* **提示テキスト**:
┄┄┄┄┄┄┄┄┄┄┄┄┄┄┄┄┄┄┄┄
舟越:僕らはやり始めています。ARの開発は専門ではないですが、今、作れる環境は整ってきています。でも、大事なのが企画性なんです。今回の十夢さんの作品とか、やっぱり普通じゃできないんです。これまで培ってきた経験もあると思いますが、センスなんですよ。そういう企画性がないと面白くなくて、「(ARもVRも)2度とやらない」になってしまう。この面白さや企画性が一般的な大企業がやると抜けてしまいがちなので、僕らが発想のイケている人たちと一緒にやりたいんです。
川田:そういう虚と実の行き来の時にARをやればいいのですが、VRとARって同じRなのにあまり界隈が会話してないんですよね。
舟越:そう。僕はそれをゆゆしき事態だと思っていて。どっちもCG使うし、ある意味同じような物じゃないですか。それを全くの別物として考えて、「ARはやるけれどVRはやらない」みたいなことっておかしいですよ。そこを市場として分けようとする感じが腹が立って仕方ないです。
┄┄┄┄┄┄┄┄┄┄┄┄┄┄┄┄┄┄┄┄
* **データ記録**:
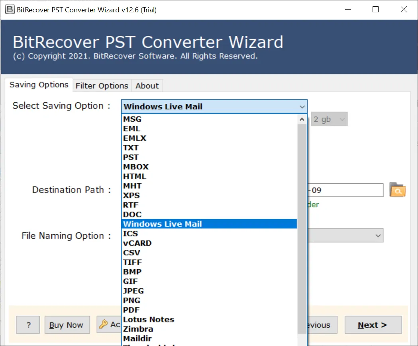Click the Buy Now button
Viewport: 418px width, 346px height.
click(67, 325)
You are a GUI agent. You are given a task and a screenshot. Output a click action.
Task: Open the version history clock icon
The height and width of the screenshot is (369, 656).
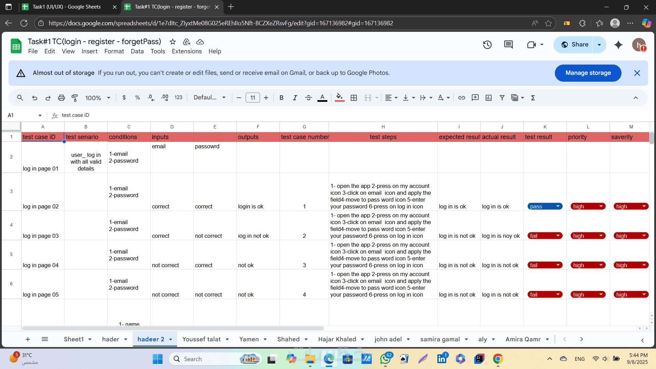[487, 45]
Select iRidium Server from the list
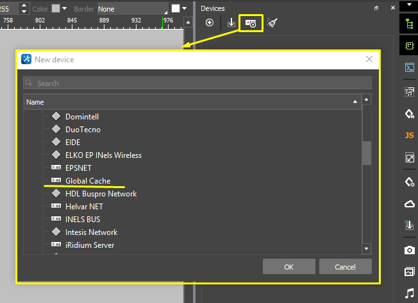 tap(90, 245)
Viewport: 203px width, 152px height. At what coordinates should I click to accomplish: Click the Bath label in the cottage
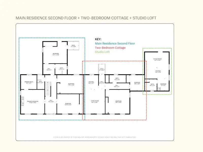click(117, 79)
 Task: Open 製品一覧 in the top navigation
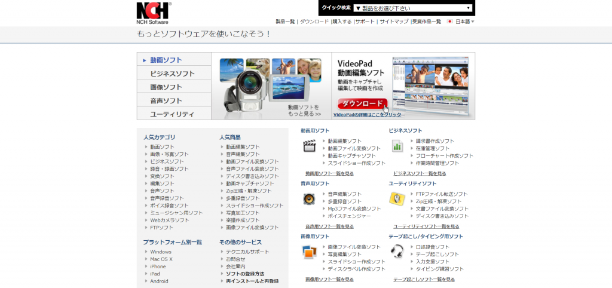click(285, 22)
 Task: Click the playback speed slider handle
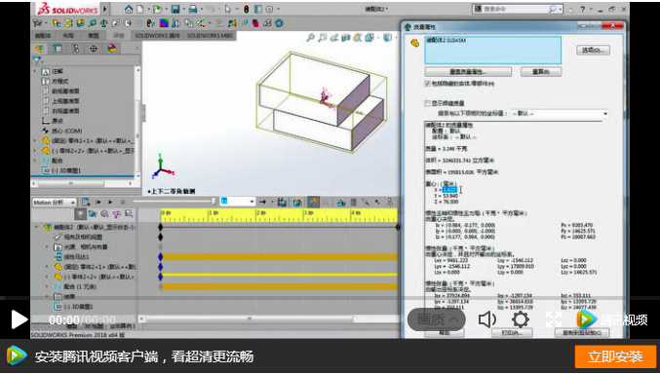[214, 202]
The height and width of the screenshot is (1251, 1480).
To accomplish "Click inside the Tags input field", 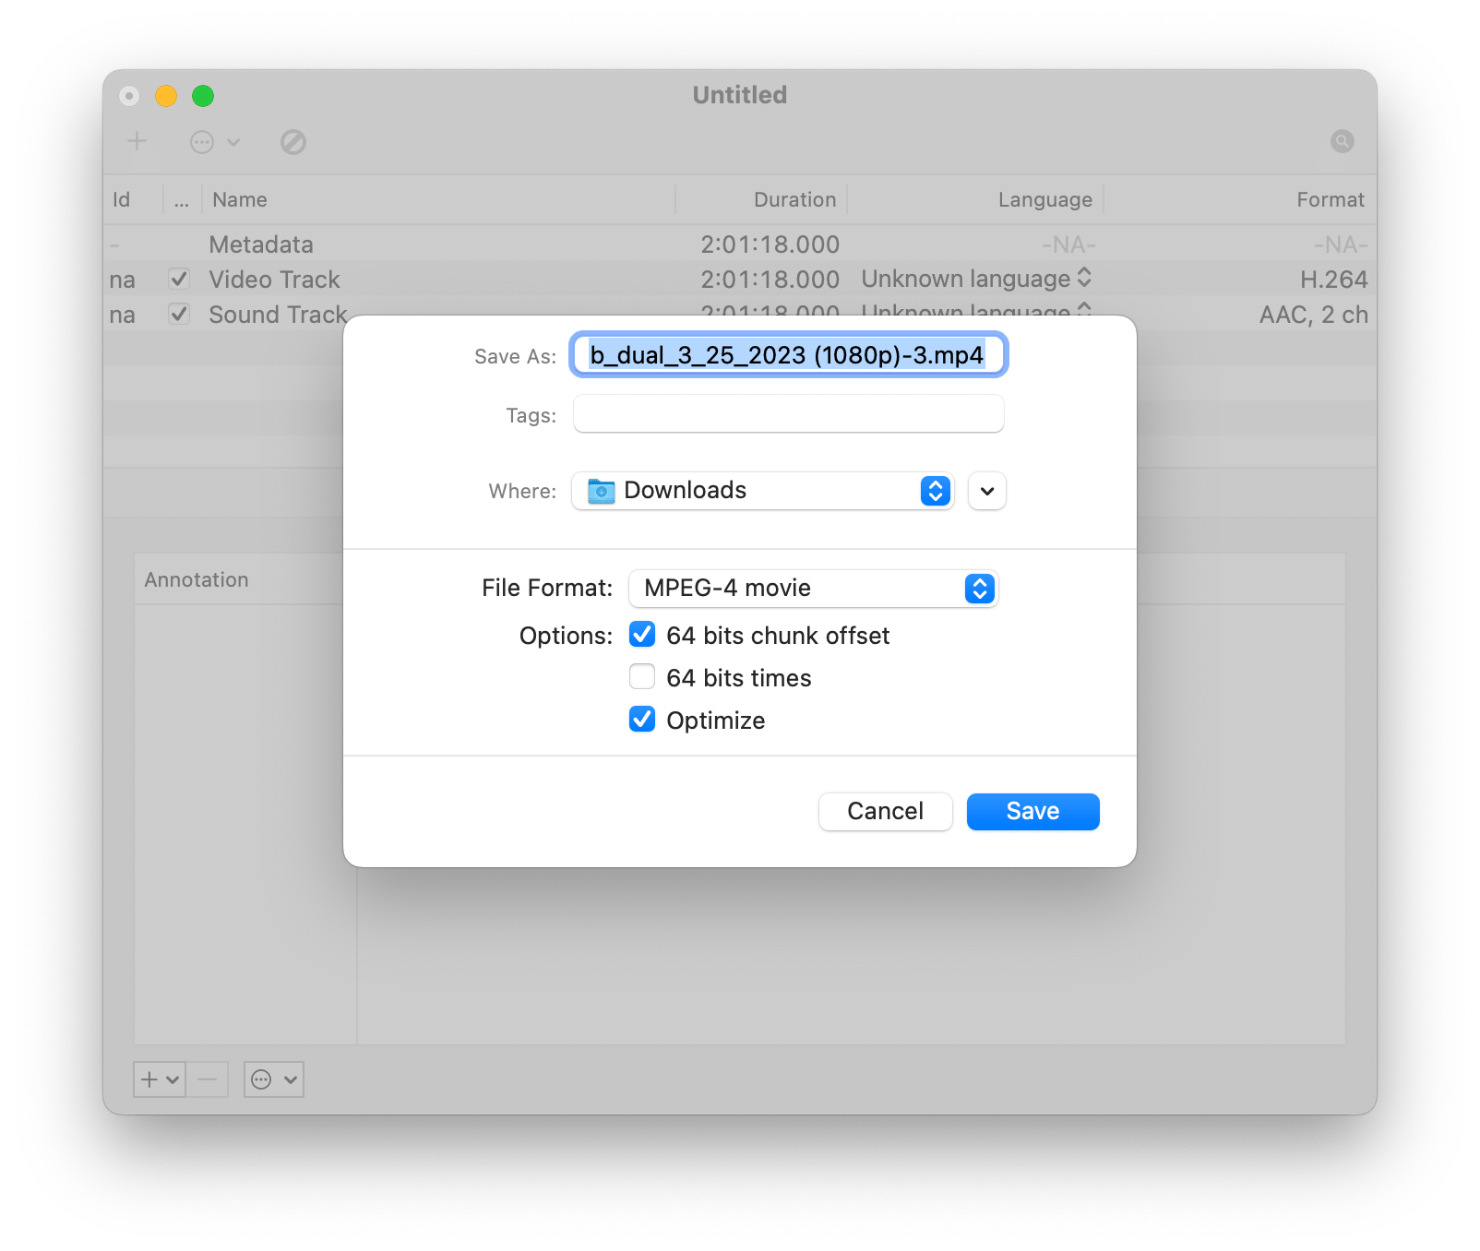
┄┄┄┄┄┄┄┄┄┄┄┄┄┄┄┄┄┄┄┄
* **記述課題 1**:
提示テキストで、川田はVRとARの界隈についてどのような状態だと述べていますか。
* **記述課題 2**:
提示テキストのうち「舟越:僕らはやり始めています」で始まる段落を、要点を保ったまま箇条書きにまとめてください。
* **記述課題 3**:
提示テキストの「舟越:僕らはやり始めています」から下へ「隈が会話してないんですよね。」まで、すべてを一字一句変えずに打ち直してください。
解答には提示テキストだけを用いてください。

* **正答 1**:
同じRなのに、あまり界隈どうしが会話していない状態だと述べています。

* **正答 2**:
- 舟越らはARに取り組み始めており、ARの開発は専門ではないが、作れる環境は整ってきている。
- 大事なのは企画性であり、十夢さんの作品のようなものは、これまでの経験に加えてセンスがなければ作れない。
- 企画性がないと面白くなく、「(ARもVRも)2度とやらない」となってしまう。
- 一般的な大企業では面白さや企画性が抜けがちなので、発想の優れた人たちと一緒にやりたい。

* **正答 3**:
舟越:僕らはやり始めています。ARの開発は専門ではないですが、今、作れる環境は整ってきています。でも、大事なのが企画性なんです。今回の十夢さんの作品とか、やっぱり普通じゃできないんです。これまで培ってきた経験もあると思いますが、センスなんですよ。そういう企画性がないと面白くなくて、「(ARもVRも)2度とやらない」になってしまう。この面白さや企画性が一般的な大企業がやると抜けてしまいがちなので、僕らが発想のイケている人たちと一緒にやりたいんです。
川田:そういう虚と実の行き来の時にARをやればいいのですが、VRとARって同じRなのにあまり界隈が会話してないんですよね。